JetBlue prevented from buying Spirit Airlines

A federal judge has halted JetBlue Airways Corp.'s $3.8 billion acquisition of Spirit Airlines Inc., stating that the merger would impede competition and lead to increased fares for consumers. US District Judge William G. Young agreed with the federal government, expressing concerns that the combination would negatively impact cost-conscious travelers by eliminating the nation's leading deep-fare discount airline, potentially raising prices across the industry.

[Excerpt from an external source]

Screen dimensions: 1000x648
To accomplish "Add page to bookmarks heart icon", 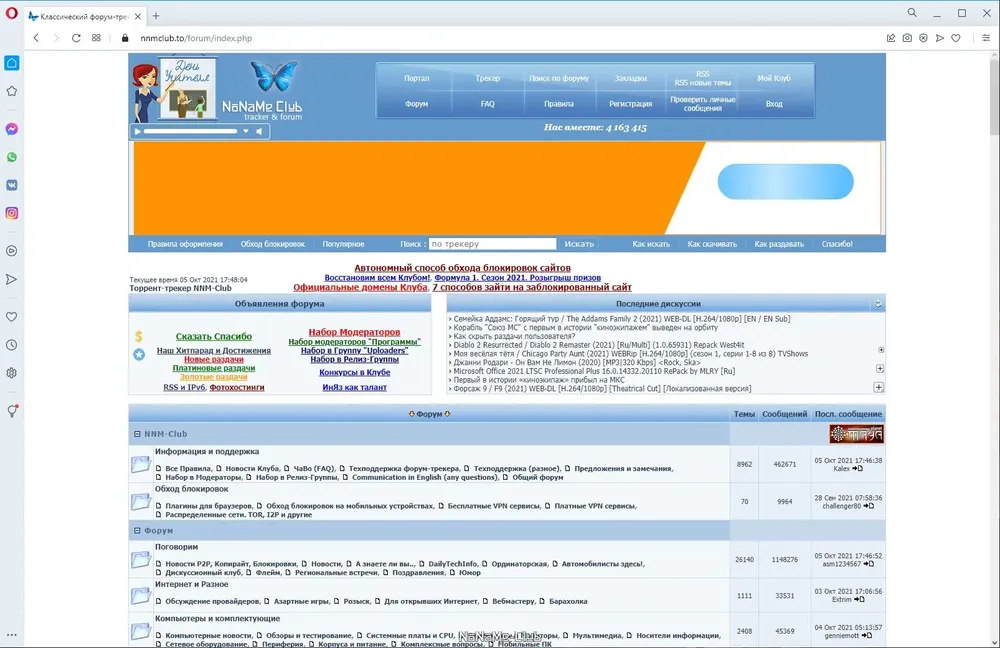I will coord(955,38).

Judge Young's decision, following a closely monitored trial in November, aligns with the government's argument that the merger could eliminate a vital incentive for larger airlines to provide budget-friendly fares. The ruling is seen as a significant victory for the Biden administration's antitrust enforcement, which has taken a more assertive stance on mergers.

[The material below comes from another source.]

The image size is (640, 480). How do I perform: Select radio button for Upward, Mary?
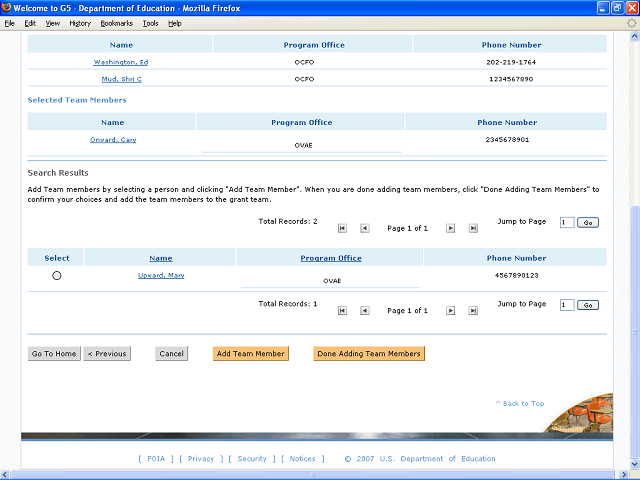pyautogui.click(x=56, y=276)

Spirit Airlines' shares experienced a 47% plunge in New York, following a 61% drop, marking the largest intraday decline since the stock's trading debut over a decade ago. In contrast, JetBlue's shares initially spiked 11% on the news before settling with a 5.9% gain.

JetBlue and Spirit, who contended that consolidation was necessary for smaller airlines to effectively compete, are now evaluating their next steps. The ruling is a setback to JetBlue's growth strategy, and this marks the second time in less than a year that the airline has faced a federal antitrust challenge.

Under the terms of the deal, if the merger fails due to antitrust reasons, JetBlue will need to pay $470 million to Spirit and its shareholders. The agreement is set to expire in July 2024. JetBlue and Spirit may appeal the decision to the First US Circuit Court of Appeals, and the final outcome could reshape the competitive landscape for low-cost carriers in the US.

In an effort to address antitrust concerns, JetBlue had committed to selling several airport gates and flying slots owned by Spirit to low-cost carriers Frontier Group Holdings Inc. and Allegiant Airlines.